• _WHAT YOU HAVE TO DO_: Going from the line that contains "Instruction: Open the Terms of Use link" through the last line of the records, set down each line again exactly, both included, with pictures left out.

• _DATASET_:

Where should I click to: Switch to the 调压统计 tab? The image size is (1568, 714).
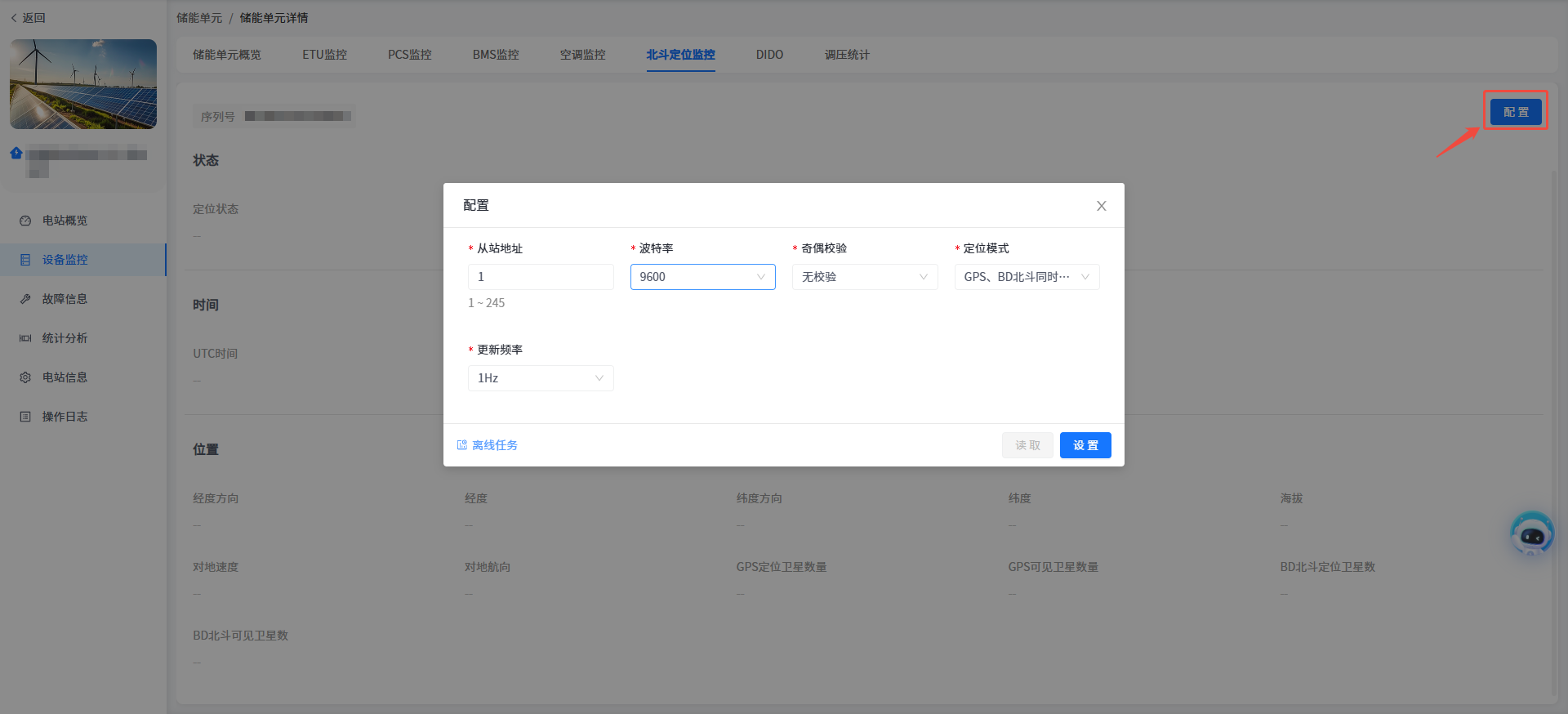pos(847,55)
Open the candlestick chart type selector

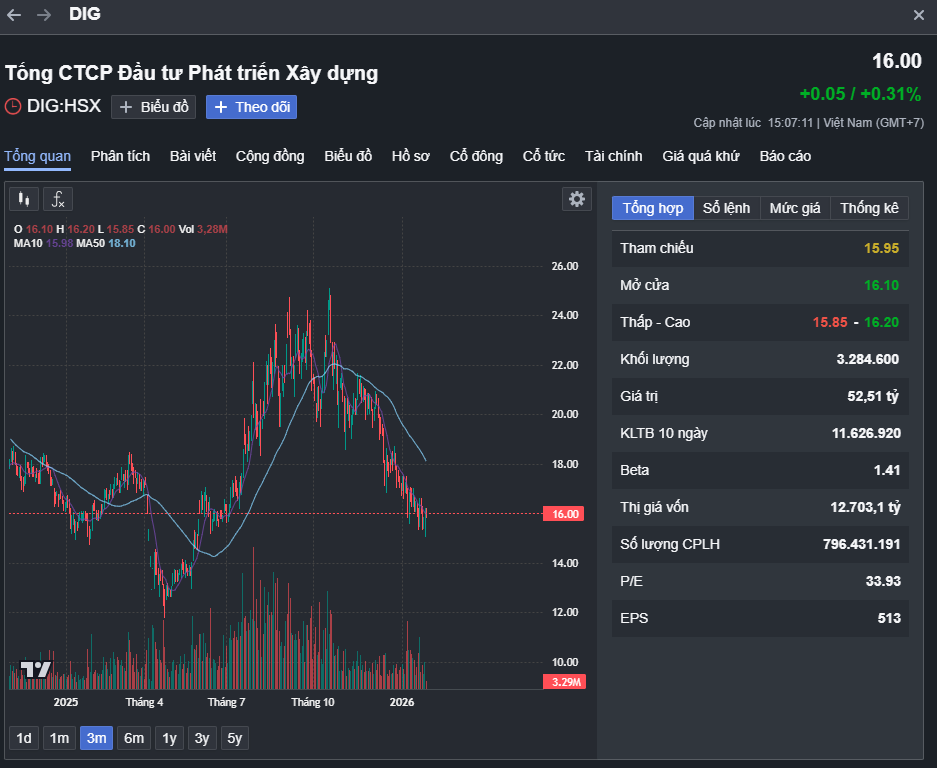24,199
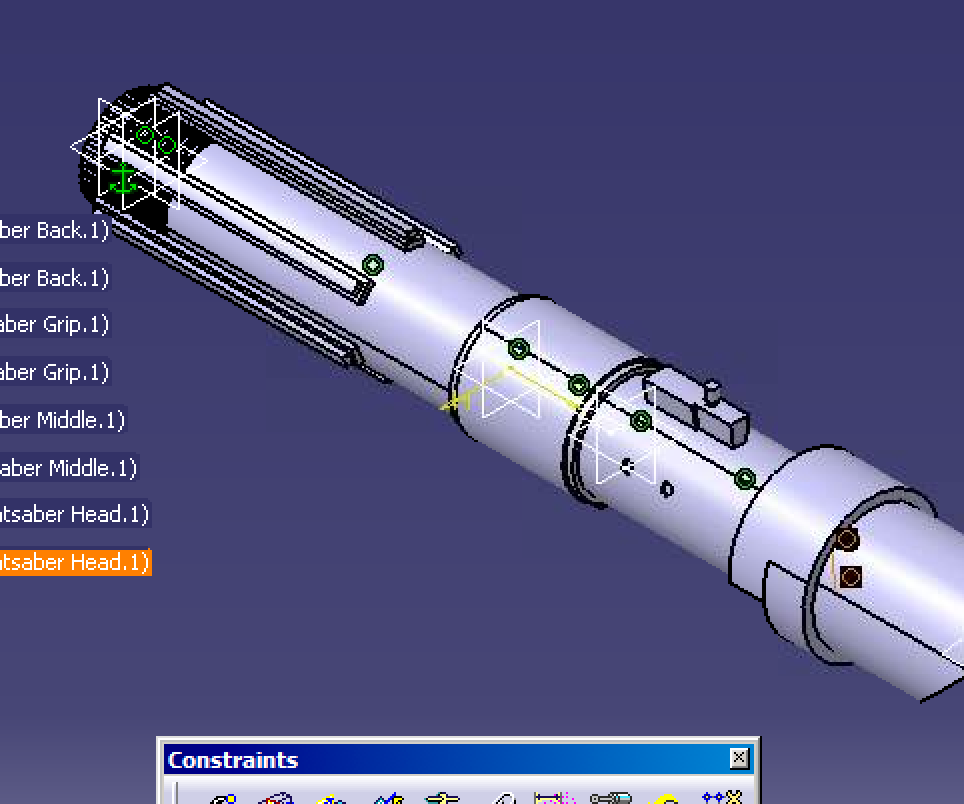Viewport: 964px width, 804px height.
Task: Click a green coincidence symbol on the saber body
Action: click(x=517, y=348)
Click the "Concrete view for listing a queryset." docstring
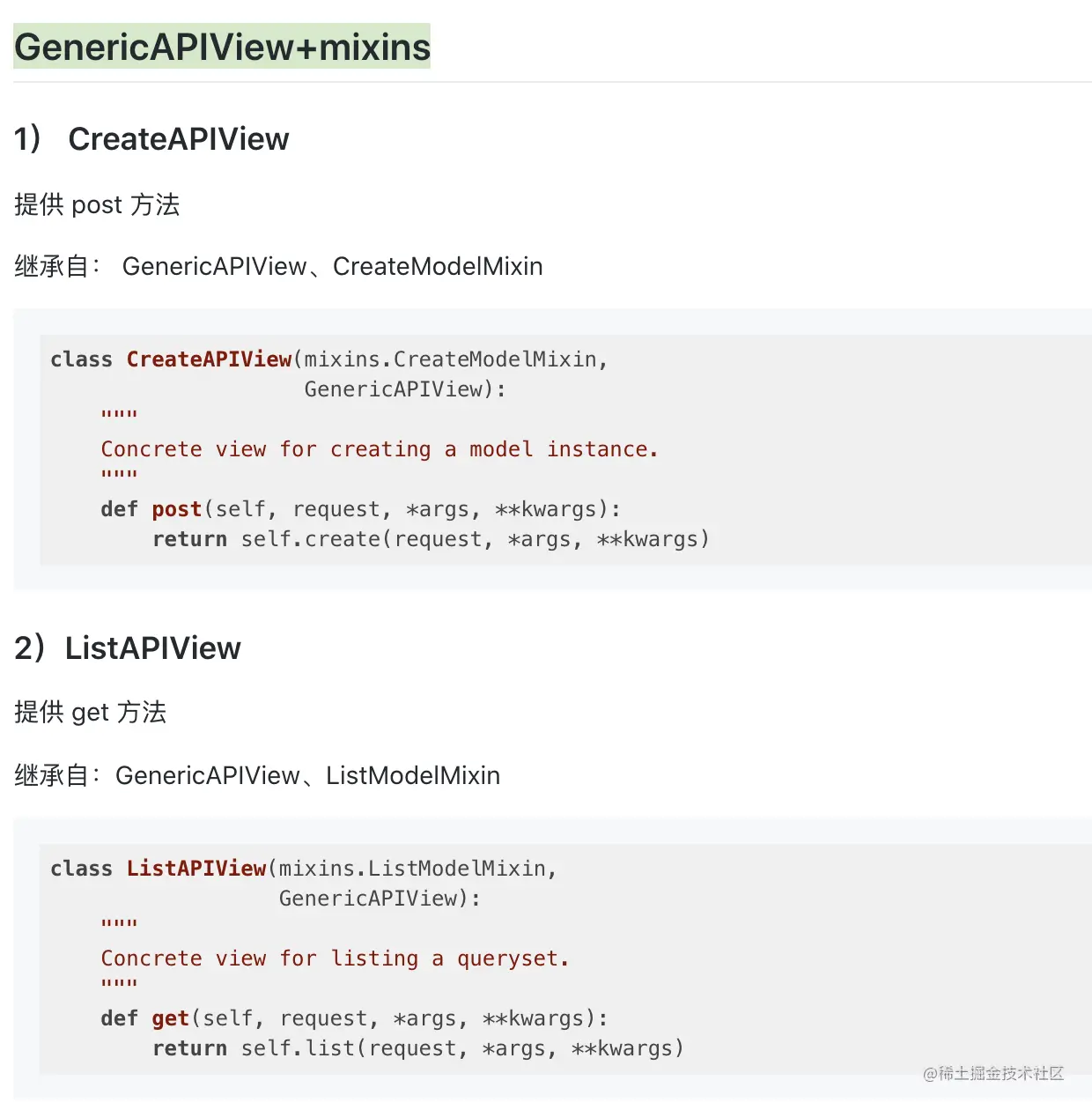 click(336, 958)
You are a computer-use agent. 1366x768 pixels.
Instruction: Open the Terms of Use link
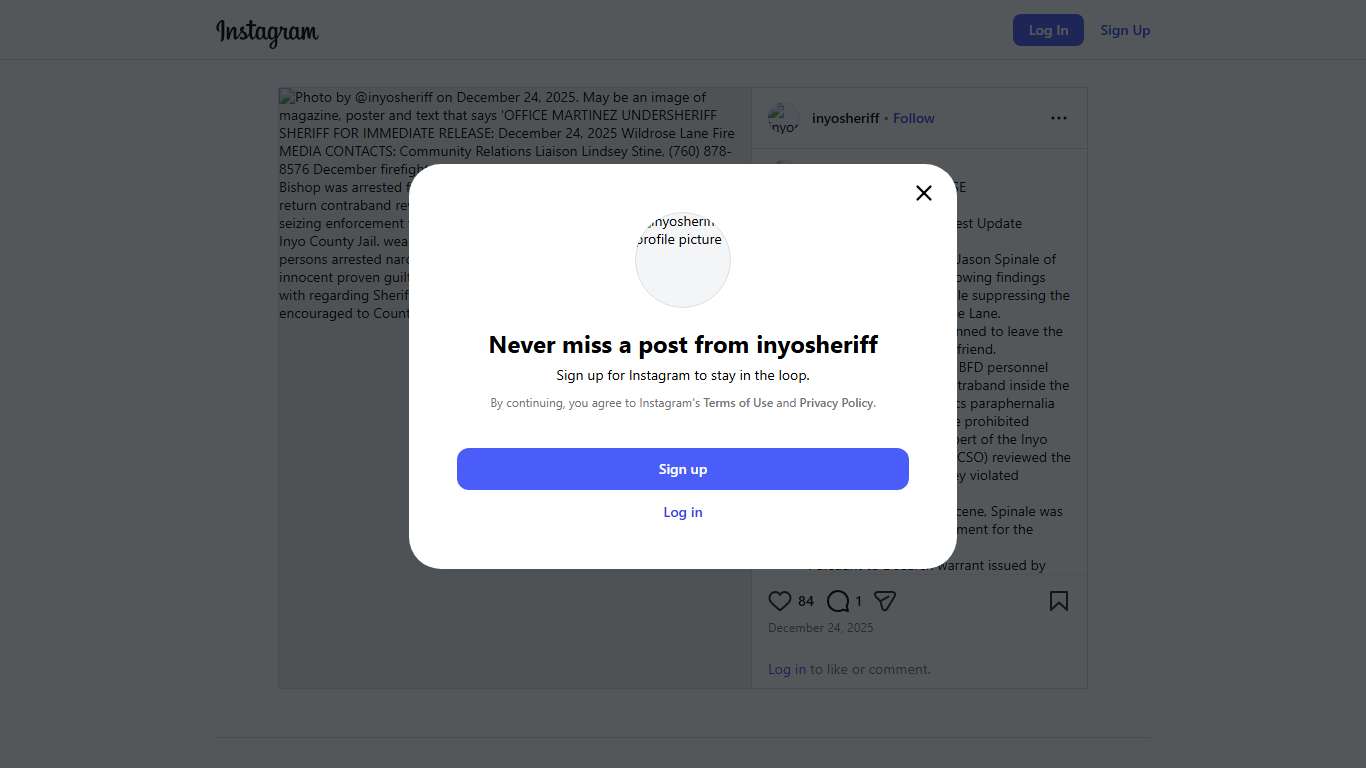point(738,403)
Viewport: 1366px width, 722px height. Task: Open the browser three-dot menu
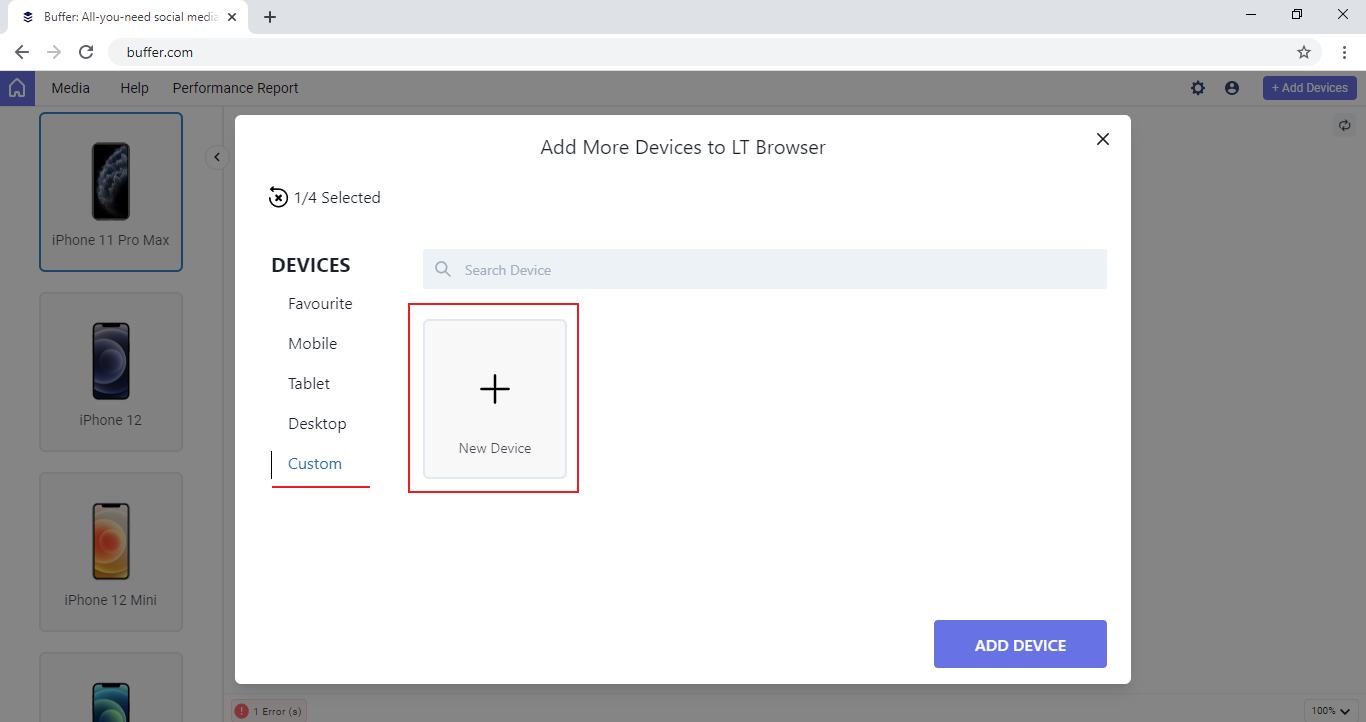coord(1345,52)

• _RESULT BELOW_:
Instruction: Open the Terms of Use link
point(738,403)
Viewport: 1366px width, 722px height. Task: Open the browser three-dot menu
coord(1345,52)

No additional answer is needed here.